DIPLOMAT TERPERCAYA, BANJARMASIN – Meningkatnya angka anak tidak sekolah dan putus sekolah di Kota Banjarmasin menjadi perhatian serius Pemerintah Kota (Pemko) Banjarmasin. Menanggapi hal ini, Dinas Pendidikan (Disdik) Kota Banjarmasin menggelar kegiatan Sosialisasi Penanganan Anak Tidak Sekolah/Putus Sekolah di Ballroom Hotel HBI, Senin (5/5/2025).

Wali Kota Banjarmasin, Muhammad Yamin HR, saat membuka acara menegaskan bahwa permasalahan ini bukan sekadar urusan teknis pendidikan, melainkan menyangkut masa depan generasi muda. “Ini menjadi atensi kita bersama,” tegasnya di hadapan peserta yang terdiri dari berbagai elemen masyarakat dan pemangku kepentingan.

Data yang dipaparkan Plt Kepala Disdik Banjarmasin, Ryan Utama, menunjukkan tren peningkatan angka anak putus sekolah. “Data tahun 2024 tercatat lebih dari 7 ribu anak tidak melanjutkan pendidikan di semua jenjang. Angka ini naik dari sekitar 6 ribuan pada tahun 2023,” ujarnya.

Namun demikian, data dari Badan Penjaminan Mutu Pendidikan (BPMP) Kalimantan Selatan menunjukkan angka berbeda, yakni sekitar 3 ribu anak. Disdik pun melakukan verifikasi ulang dan hingga kini telah memvalidasi sekitar 1.900 anak yang benar-benar putus sekolah.

Menariknya, jenjang Pendidikan Anak Usia Dini (PAUD) menjadi penyumbang terbanyak dalam data tahun 2024. “Kami masih menelusuri penyebab pastinya, namun faktor ekonomi, tuntutan pekerjaan, hingga kesadaran orang tua menjadi dugaan awal,” jelas Ryan.

Untuk menangani hal ini, Pemko Banjarmasin mengupayakan berbagai solusi, seperti pendidikan kesetaraan dan program prioritas Yamin-Ananda, termasuk penyediaan seragam serta perlengkapan sekolah gratis bagi anak dari keluarga tidak mampu.

Anggota Komisi IV DPRD Kota Banjarmasin, Masriah, menyoroti dampak sosial dari tingginya angka anak putus sekolah. Ia mengingatkan bahwa Banjarmasin sempat kehilangan predikat Kota Layak Anak karena banyaknya anak usia 8–10 tahun yang menjadi anak jalanan. “Kondisi ini sempat dipertanyakan langsung oleh Kementerian Pemberdayaan Perempuan dan Perlindungan Anak.
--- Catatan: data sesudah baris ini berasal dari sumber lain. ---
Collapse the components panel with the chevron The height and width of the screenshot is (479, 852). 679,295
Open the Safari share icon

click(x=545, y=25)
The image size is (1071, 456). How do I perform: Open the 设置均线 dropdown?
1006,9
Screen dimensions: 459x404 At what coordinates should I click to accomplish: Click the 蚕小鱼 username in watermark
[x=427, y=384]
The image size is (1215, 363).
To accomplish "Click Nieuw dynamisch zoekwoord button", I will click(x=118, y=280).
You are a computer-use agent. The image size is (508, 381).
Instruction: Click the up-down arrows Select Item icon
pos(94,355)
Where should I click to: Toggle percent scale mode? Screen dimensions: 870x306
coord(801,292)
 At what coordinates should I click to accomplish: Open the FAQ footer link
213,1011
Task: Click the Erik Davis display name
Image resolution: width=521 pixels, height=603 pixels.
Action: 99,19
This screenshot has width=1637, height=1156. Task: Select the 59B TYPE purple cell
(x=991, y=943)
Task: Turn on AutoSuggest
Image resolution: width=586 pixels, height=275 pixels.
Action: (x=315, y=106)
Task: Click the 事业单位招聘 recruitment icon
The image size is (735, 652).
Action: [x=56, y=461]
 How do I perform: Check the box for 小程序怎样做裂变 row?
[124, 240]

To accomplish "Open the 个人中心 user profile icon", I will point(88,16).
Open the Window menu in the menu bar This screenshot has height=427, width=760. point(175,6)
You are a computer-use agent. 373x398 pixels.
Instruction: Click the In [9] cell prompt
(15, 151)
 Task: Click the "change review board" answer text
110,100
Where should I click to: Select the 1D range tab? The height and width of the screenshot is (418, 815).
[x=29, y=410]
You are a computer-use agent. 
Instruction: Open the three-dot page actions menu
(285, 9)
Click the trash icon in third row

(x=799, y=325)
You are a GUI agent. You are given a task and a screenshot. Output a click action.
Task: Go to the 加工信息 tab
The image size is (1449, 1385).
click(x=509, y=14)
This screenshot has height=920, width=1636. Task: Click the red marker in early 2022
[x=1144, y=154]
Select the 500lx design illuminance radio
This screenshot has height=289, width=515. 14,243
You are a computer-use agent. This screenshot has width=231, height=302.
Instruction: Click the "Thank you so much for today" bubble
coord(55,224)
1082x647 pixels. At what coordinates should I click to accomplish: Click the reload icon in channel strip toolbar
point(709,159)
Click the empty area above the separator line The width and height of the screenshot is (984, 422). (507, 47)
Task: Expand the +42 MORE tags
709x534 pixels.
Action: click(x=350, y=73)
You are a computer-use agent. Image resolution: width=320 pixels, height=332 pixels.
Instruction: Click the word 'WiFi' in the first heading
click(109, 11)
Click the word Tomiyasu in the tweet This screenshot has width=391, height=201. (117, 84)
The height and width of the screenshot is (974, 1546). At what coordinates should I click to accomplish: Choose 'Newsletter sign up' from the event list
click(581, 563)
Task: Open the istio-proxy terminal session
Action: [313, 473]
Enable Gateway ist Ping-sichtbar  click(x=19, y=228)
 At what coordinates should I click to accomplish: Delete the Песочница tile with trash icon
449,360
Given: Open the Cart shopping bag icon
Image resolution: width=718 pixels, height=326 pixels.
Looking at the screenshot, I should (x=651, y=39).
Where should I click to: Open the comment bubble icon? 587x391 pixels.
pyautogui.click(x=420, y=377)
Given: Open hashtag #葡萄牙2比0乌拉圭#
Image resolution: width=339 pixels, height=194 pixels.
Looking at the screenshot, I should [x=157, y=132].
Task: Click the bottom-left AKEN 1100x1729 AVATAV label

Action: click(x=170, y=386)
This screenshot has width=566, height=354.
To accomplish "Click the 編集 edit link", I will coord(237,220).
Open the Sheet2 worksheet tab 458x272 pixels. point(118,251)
Jangan sampai terulang,” tegasnya.

Senada dengan itu, Advokat Syamsul Khair, S.H., yang juga Penasehat Hukum SMPN 29 Banjarmasin, menekankan pentingnya kolaborasi lintas sektor dalam menangani masalah ini. Ia menyebutkan bahwa koordinasi dari tingkat kota hingga RT sangat penting, karena RT memiliki kedekatan langsung dengan warga. “Pemahaman orang tua yang keliru tentang pendidikan sering kali menjadi faktor utama. Padahal, pemerintah sudah menyediakan fasilitas pendidikan gratis melalui program wajib belajar 9 tahun,” ujarnya.

Khair juga mengapresiasi langkah sosialisasi yang dilakukan Pemko Banjarmasin dan berharap program ini ditindaklanjuti secara konkret di lapangan. “Sosialisasi ini sangat penting sebagai fondasi, namun implementasi yang terukur dan sinergis adalah kunci keberhasilan penanganan anak putus sekolah,” pungkasnya.(*)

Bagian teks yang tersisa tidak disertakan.